Supplied material section start

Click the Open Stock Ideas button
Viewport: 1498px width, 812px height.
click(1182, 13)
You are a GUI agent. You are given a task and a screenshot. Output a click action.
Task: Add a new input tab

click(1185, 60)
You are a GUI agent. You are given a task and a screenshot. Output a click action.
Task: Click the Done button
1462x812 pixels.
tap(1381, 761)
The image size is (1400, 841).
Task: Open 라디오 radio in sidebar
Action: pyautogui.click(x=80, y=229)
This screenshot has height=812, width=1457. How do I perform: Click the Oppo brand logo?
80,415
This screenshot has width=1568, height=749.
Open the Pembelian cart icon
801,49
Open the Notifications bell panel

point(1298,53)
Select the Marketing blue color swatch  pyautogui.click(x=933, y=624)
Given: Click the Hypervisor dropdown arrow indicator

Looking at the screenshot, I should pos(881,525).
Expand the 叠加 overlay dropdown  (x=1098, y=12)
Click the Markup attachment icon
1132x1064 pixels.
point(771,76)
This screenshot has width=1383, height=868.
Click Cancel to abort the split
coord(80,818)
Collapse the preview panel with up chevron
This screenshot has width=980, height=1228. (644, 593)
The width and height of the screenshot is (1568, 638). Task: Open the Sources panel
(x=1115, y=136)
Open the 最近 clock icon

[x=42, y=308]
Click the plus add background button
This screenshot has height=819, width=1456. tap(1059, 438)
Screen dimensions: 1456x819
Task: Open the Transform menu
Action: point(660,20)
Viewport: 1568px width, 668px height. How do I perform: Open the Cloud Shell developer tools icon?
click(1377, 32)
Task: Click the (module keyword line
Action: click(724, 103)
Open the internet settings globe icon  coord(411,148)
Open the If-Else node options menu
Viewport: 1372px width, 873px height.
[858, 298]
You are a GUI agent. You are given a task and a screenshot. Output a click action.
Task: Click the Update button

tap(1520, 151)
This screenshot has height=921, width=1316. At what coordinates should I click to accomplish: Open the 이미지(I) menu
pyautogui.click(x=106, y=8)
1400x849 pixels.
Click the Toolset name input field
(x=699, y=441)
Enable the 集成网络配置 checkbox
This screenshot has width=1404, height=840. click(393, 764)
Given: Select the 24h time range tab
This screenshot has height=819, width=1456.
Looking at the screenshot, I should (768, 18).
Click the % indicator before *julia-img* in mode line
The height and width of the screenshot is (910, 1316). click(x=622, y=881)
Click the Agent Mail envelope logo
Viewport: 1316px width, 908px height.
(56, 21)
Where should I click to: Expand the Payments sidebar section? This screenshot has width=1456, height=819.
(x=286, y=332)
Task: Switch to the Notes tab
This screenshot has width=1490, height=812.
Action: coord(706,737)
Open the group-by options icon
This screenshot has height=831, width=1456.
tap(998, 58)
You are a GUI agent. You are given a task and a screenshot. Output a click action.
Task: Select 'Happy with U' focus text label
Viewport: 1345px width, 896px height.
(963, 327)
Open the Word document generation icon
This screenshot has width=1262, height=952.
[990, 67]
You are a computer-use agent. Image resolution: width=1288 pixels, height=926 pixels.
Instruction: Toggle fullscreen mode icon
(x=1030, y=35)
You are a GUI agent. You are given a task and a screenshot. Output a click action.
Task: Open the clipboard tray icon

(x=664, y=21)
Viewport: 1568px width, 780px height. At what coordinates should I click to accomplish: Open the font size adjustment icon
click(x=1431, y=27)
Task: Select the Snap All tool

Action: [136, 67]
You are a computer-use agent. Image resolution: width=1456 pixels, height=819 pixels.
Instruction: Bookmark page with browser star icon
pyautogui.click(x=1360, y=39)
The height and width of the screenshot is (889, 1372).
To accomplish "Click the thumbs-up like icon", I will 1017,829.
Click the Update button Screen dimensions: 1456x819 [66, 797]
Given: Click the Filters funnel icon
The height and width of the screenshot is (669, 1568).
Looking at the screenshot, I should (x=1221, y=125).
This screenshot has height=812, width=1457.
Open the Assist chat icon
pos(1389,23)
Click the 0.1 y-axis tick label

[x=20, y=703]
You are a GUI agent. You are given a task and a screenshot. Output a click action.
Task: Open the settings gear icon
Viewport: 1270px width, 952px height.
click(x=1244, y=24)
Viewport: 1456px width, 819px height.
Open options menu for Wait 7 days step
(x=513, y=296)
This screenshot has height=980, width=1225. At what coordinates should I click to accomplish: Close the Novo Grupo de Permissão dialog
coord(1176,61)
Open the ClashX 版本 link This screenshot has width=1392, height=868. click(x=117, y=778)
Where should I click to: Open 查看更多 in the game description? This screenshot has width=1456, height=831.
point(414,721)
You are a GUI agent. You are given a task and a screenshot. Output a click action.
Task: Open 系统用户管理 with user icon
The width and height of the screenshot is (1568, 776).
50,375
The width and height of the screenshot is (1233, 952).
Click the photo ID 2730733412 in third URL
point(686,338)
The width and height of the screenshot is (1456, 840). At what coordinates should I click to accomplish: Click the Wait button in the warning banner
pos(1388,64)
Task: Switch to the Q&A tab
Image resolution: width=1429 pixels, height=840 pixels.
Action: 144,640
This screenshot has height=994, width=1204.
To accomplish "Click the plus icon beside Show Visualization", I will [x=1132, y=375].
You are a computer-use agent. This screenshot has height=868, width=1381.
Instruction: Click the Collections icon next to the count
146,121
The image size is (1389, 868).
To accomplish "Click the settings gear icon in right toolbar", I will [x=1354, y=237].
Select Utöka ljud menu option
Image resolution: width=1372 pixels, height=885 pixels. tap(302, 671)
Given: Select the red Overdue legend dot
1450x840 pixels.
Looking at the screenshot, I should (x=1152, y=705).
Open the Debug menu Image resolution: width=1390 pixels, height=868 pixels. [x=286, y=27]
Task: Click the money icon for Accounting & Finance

Supplied material section end

Copy out, from the listing above, every line that contains the word "computer".

**Task output:**
You are a computer-use agent. Image resolution: width=1288 pixels, height=926 pixels.
You are a computer-use agent. Image resolution: width=1456 pixels, height=819 pixels.
You are a computer-use agent. This screenshot has height=868, width=1381.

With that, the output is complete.